### Excerpted text ###

Overall, docetaxel was well tolerated by most patients. The overall incidence of febrile neutropenia in 160 previously untreated patients with advanced non-small-cell lung cancer receiving 100 mg/m² of docetaxel in the phase II trials was 19%. Reasons for discontinuation of study participation included fluid retention (6%), asthenia (4%), acute hypersensitivity reaction (4%), and paresthesia (3%). It is important to note that more of these patients had been premedicated with corticosteroids.
The incidence of severe fluid retention in patients who did receive corticosteroid premedication was 0.9%; and recently, 3 days of corticosteroid treatment (oral dexamethasone, 8 mg twice daily, starting 1 day prior to docetaxel treatment) has been shown to be as effective as 5 days.
Although formal comparisons cannot be made, it is of interest to review the response rates of the present trials with those from other trials that utilized either supportive care or combination chemotherapy as first-line therapy in patients with non-small-cell lung cancer (Table 4).[20,21] The response rates achieved with single-agent docetaxel (100 mg/m², infused over 1 hour, once every 3 weeks) appear to be at least comparable to cisplatin-based combination regimens and more favorable than results achieved with supportive care. Preliminary Results of Other Phase II Studies of Single-Agent Docetaxel in Advanced Disease
Preliminary results from three otherphase II trials of single-agent docetaxel (100 mg/m²) in patients with advanced non-small-cell lung cancer were recently reported.[16-18] The first study was conducted in France, where 66 previously untreated patients with advanced non-small-cell lung cancer received 100 mg/m² of docetaxel, over 1 hour, once every 3 weeks.

### Provided data ###

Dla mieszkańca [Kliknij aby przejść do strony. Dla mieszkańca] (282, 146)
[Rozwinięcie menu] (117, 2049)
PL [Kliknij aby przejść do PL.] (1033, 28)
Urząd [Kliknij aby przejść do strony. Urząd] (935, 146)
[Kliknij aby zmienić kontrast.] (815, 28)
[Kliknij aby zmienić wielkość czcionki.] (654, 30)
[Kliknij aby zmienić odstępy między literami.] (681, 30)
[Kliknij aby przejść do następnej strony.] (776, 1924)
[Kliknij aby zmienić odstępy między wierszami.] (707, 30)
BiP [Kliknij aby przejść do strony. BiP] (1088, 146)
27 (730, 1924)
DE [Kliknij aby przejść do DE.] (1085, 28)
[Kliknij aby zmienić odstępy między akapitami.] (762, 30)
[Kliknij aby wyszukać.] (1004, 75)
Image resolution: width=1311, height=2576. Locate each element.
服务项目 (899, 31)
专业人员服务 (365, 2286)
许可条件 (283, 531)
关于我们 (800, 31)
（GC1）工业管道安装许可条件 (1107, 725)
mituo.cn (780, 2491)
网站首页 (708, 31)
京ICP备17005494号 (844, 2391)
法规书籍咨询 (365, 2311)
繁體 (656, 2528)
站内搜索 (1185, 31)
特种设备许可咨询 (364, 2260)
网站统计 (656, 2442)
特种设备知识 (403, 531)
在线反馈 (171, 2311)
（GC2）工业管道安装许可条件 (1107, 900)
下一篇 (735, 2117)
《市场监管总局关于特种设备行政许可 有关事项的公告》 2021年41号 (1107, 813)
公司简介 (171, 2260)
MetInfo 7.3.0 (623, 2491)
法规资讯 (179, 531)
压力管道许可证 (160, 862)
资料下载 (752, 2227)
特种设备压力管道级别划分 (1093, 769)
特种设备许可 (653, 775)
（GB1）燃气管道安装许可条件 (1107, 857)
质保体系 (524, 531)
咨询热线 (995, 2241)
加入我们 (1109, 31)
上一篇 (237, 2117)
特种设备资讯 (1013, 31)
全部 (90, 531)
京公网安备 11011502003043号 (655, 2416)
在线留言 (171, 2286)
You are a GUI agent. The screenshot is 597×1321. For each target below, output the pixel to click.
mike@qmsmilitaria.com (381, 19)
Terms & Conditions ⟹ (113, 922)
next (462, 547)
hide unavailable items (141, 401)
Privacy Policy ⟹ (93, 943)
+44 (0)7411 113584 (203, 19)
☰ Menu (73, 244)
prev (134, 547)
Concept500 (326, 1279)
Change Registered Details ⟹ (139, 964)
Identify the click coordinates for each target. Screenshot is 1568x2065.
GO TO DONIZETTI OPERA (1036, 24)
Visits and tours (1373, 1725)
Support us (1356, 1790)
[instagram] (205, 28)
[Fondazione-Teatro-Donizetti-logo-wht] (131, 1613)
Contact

###

Required tasks:
1) List every reason for discontinuing study participation given in the excerpt on docetaxel, with the percentage stated for each.
2) Continue the excerpt on docetaxel from its final sentence.

Answers given:
1)
- Fluid retention (6%)
- Asthenia (4%)
- Acute hypersensitivity reaction (4%)
- Paresthesia (3%)

2)
Patients also received pretreatment with dexamethasone and diosime (Diosmil). Of the 53 patients evaluable for response, 30% achieved a major response with a median duration of 7.1 months. The principal adverse event was neutropenia. Fluid retention was similar to that seen in previous trials with corticosteroid premedication.
The second trial was reported by Kath and colleagues. Docetaxel was administered in a fashion identical to that of the French study. Dexamethasone was administered in three doses--once prior to docetaxel administration, once on the same day as docetaxel, and once on the day after. Of the 25 patients recruited into the study, 23 were evaluable for efficacy. Five patients had received previous chemotherapy. Response was achieved in 18% of patients, with the primary adverse events being neutropenia and peripheral neuropathy.
The third study, by Mattson and colleagues, included both previously untreated (N = 43) and previously treated (N = 14) patients with advanced non-small-cell lung cancer. Docetaxel was administered as described above, with a 5-day administration of dexamethasone. The response rate reported in this trial was 31%, with neutropenia and peripheral neuropathy being the primary adverse events.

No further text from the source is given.